The high-quality Hair Mask alpha channel was created with advanced techniques, including the Calculations command. If you’re not familiar with the technique, a simpler (though less effective) approach might be to make a Color Range selection followed by the Refine Edge command.
The body outline was created with the pen tool and includes the gathers in the cloth along the torso. Those details will help to make the new composite believable.
When outlining the figure, here’s one important subtlety: Be sure to allow your path to extend slightly beyond the image area and into the pasteboard. In this example, you can see how the outline of the arm goes cleanly into the pasteboard.
To combine both elements into a complete hair and body mask, do the following:
- Optional: duplicate the Hair Mask channel. This will allow you to alter a copy and keep the original version.
- Click in the Channels panel to activate the target Hair Mask channel.
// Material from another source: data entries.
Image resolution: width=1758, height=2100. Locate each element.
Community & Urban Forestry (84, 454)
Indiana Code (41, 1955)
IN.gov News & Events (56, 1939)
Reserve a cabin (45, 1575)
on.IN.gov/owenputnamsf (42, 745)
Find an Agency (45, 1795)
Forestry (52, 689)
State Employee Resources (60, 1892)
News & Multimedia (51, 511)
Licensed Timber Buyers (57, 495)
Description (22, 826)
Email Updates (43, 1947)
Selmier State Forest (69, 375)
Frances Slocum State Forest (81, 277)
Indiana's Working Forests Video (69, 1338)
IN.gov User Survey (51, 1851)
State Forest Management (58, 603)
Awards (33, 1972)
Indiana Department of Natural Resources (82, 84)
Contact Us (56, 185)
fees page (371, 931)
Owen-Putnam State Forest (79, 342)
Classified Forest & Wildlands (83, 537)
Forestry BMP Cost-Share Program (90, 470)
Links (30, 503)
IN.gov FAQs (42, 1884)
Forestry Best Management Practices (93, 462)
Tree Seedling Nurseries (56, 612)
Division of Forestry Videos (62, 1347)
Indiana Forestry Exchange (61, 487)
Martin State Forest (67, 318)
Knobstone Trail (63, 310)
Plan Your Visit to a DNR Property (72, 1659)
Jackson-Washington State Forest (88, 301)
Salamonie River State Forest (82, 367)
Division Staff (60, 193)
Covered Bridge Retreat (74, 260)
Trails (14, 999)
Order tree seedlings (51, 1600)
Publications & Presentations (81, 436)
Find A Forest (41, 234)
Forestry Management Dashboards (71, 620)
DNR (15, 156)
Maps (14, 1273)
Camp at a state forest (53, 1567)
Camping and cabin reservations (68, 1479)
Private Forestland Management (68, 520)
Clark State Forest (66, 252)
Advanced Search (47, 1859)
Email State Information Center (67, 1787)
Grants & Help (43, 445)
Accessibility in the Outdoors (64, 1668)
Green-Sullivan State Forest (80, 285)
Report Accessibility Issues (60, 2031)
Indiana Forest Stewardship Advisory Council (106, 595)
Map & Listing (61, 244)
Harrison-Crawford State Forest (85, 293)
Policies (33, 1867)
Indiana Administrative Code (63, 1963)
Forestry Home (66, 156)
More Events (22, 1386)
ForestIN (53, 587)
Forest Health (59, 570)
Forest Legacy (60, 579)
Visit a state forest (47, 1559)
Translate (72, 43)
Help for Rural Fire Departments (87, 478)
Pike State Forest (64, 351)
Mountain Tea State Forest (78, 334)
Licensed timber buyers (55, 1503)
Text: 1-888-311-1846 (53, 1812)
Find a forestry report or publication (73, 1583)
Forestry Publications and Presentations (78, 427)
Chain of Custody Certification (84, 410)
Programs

- In the Paths panel, click on the body outline to activate it.
- Tap D to set the default foreground and background colors.
- Select Fill Path from the fly-out menu at the upper right corner of the Paths panel.
- Choose Foreground Color from the menu at the top of the Fill Path dialog and then click OK.
- Click the gray area at the bottom of the Paths panel to deselect the path and hide its outline.
Armed with this information and a little practice, you’ll be amazed at what you can do with the Pen tool. It is mightier than the sword, indeed.